Americans disappointed that President Obama won re-election are letting off steam by demanding that their states secede.

The movement is strongest in that reddest of states -- Texas -- and in other states that voted overwhelmingly for Mitt Romney.

As of Thursday, more than 107,000 Texans had joined the Texas petition at We the People, the federal government website where anyone can start a petition.

While 40 states have petitions for secession, most have gotten just a few hundred or thousand signers. But both Tennessee and Alabama had more than 28,000 backers.

In addition, there's a petition in support of deporting anyone who signs a petition to secede from the union. And someone, perhaps from one of Texas' more liberal cities, has posted a petition seeking signatures for Austin to withdraw from the Lone Star State but remain part of the United States.

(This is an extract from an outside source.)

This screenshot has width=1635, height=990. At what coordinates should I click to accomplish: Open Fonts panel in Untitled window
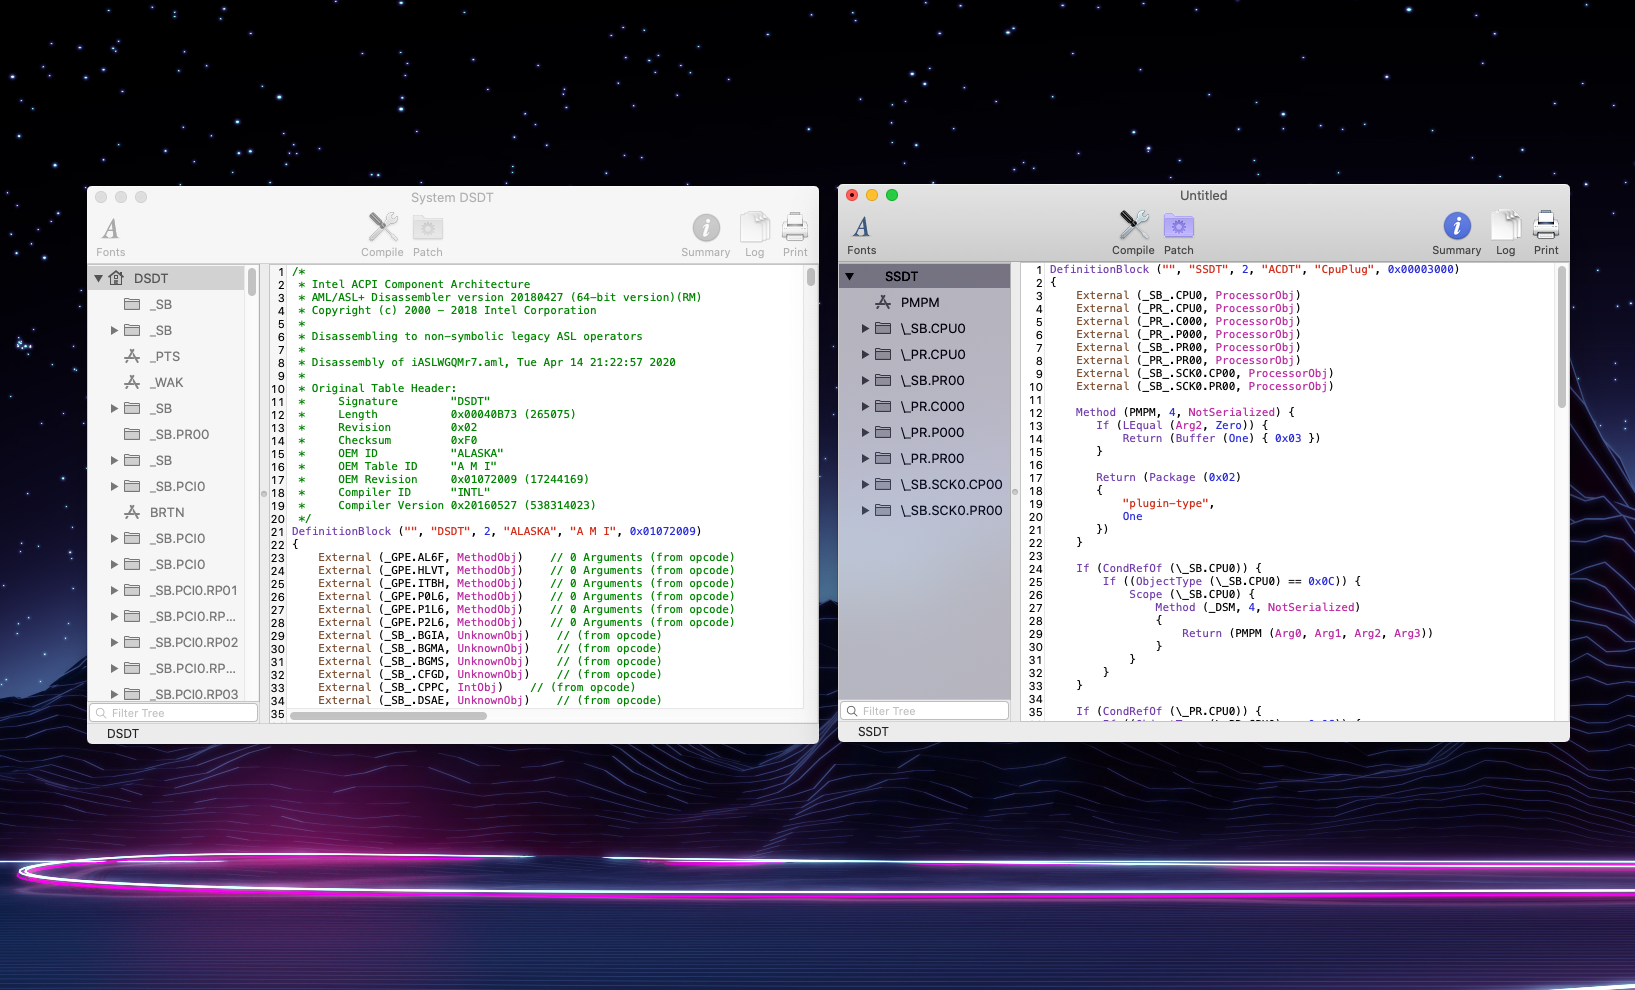click(x=861, y=228)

The petition drive is just a way for angry voters to let off steam after a highly emotional and divisive campaign, said John Scheb, head of the political science department at the University of Tennessee.

Not only is secession unlikely, it's not even legally possible, Scheb said.

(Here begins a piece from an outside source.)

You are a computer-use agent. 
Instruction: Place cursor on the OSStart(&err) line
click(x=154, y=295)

The U.S. Supreme Court ruled in 1869 that states cannot unilaterally secede from the union. "The position the court took was once in [the union], always in," Scheb said.

Don Frazier, a history professor at McMurry University in Abilene, Texas, said, "A lot of people have a misconception that Texas reserved the right to leave the union ... That option is not in that constitution, it's not in our Constitution or any other constitution."

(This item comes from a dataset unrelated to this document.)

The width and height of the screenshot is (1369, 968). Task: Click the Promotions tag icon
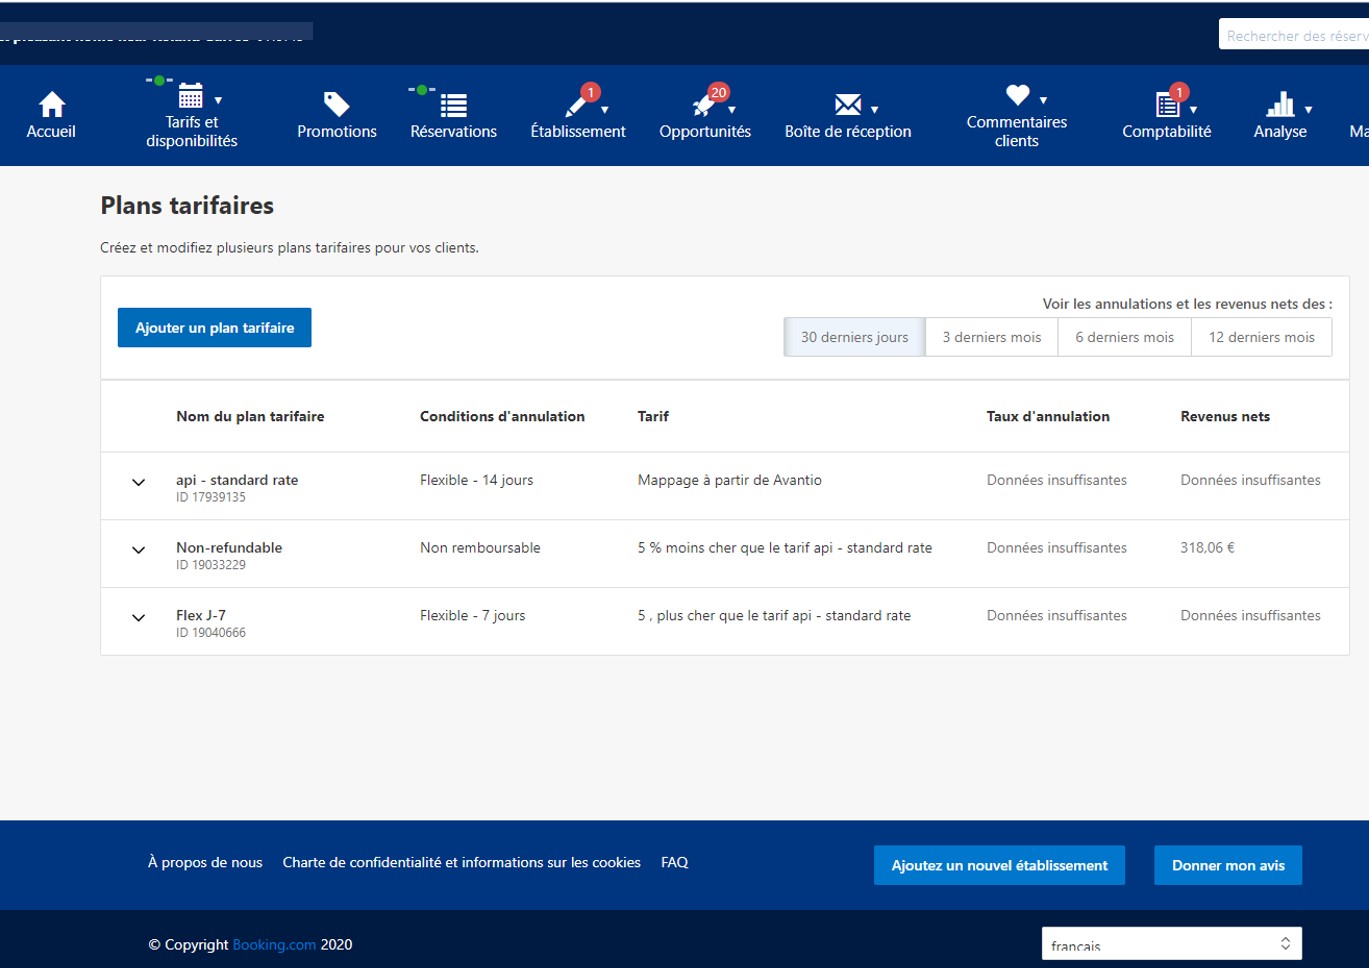click(336, 103)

To Frazier, one shouldn't take the petition seriously. He noted that it's a lot easier to sign a petition online than "do the hard ground-game work that needs to be done if the GOP is going to be a viable national party in the future."

Brandon Puttbrese, spokesman for the Tennessee Democratic Party, called the secession petition "radical nonsense" that is "a direct result of the Tea Party extremism and intolerance we have seen from elected Republicans in Tennessee."

But Chris Devaney, chairman of the Tennessee Republican Party, noted that nearly 50 percent of Americans voted against Obama. In Tennessee, Obama lost to Republican Mitt Romney by 20 percentage points.